Monday, January 18, 2010

I wish this was more.

Sometimes, I can't make peace with what it is to be a human being.  No matter your spiritual orientation, it is undeniable that we are spinning, suspended in infinite stretches of deep, black space. 

It is day here -- light is pouring through my curtains.  I am sitting on my couch, in my heated house, typing on a lone jade green machine, about to hit "post" and send my thoughts, as if by miracle, out to the world.  I hear "The Wizard of Oz" playing downstairs.  The movie was filmed in 1939.  It has been displayed via every medium from reel to blueray, but our copy is on DVD.  A featherlight, pearlescent disk that we insert into a player that plugs into our wall and, suddenly, the movie plays on our television (sent from Japan). 

All this amazing connectivity in my own house, at this very instant.  And, yet, we are spinning on this orb in the middle of space.  And, we are entirely at the mercy of a delicate balance -- our planet, our sun, the planets that surround us. 

It is calm and still here.  The Earth is quiet.  I can't feel the spinning.  I am sitting next to Eleanor now.  I am loving my children, like mothers have been loving children since the beginning of time.  And, yet there are mothers just a short trip across the surface of this spinning, faceless, soulless mass crying out for their babies as I also have. 

Earth shatters and shakes.  And, someday we will stop spinning.  With our limited understanding of space, we cushion ourselves and try to feel comfortable that it won't be in "our lifetime."  But, what will that moment be like?  Will some go before others?  Will babies be entering the world?  Will others be dying anyway?  Will mothers hold their children as they spin off into space?

Suffering is universal.  But, somehow we make mass tragedy out to be relative.  We see a distance between our own losses and the great, grave losses of large-scale disasters.  But, there are mothers and fathers in our world right now that love their children in the same ways I love mine.  In the same way, they stroke their heads as they walk by.  In the same way, they hold them when they weep over skinned knees.  The precariousness of life is brought to light when streets are full of the cries of childless mothers and motherless children. 

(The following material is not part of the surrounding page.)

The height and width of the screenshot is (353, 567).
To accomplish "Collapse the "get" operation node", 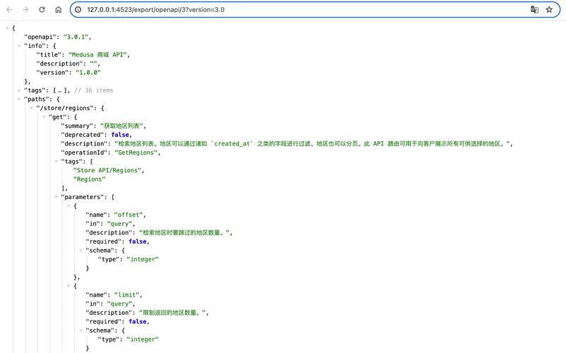I will [44, 117].
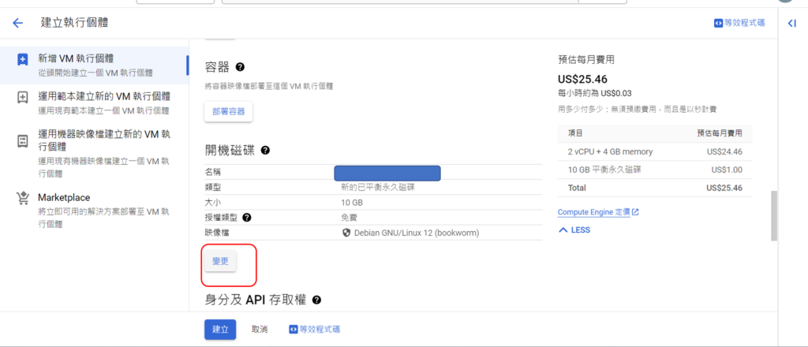
Task: Open 等效程式碼 link in the top header
Action: (739, 24)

 Qualified medics ship off to treat.  Some of us donate money via our phones.  Some of us pray.  Some of us seek out other ways to help.  But, how do we make up for the loss?  How do we use the power of the human spirit?  You won't find an answer here.  But, in all our miraculous doings, we can't turn back time.  We can't stop the earth from pulsating.  We can't keep it spinning smoothly forever.  And, we certainly can't keep human hearts from breaking.